Electromyography (EMG) and nerve conduction studies (NCS) are tests that measure the electrical activity of muscles and nerves. Nerves send out electrical signals to make your muscles react in certain ways. Nerves also send signals from your skin to your brain, which then processes the signals, so you can experience a variety of skin sensations.

  • An EMG Test looks at the electrical signals your muscles make when they are at rest and when they are being used.
  • A Nerve Conduction Study measures how fast and how well the body’s electrical signals travel along your nerves. EMG and nerve conduction studies are used to help diagnose a variety of muscle and nerve disorders and to quantify the severity of your condition.

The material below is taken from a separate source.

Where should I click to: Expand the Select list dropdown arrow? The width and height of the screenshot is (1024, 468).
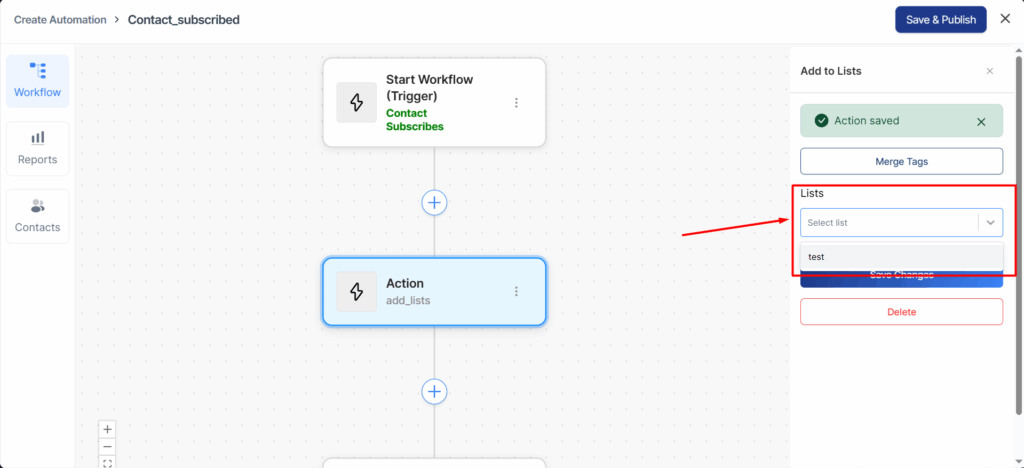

An EMG test helps find out if muscles are responding the right way to nerve signals. Nerve conduction studies help diagnose nerve damage or disease. When EMG tests and nerve conduction studies are done together, they help doctors tell if your symptoms are caused by a muscle disorder or a nerve problem. With EMG and NCS studies, your doctor can next select the best therapeutic option to help you.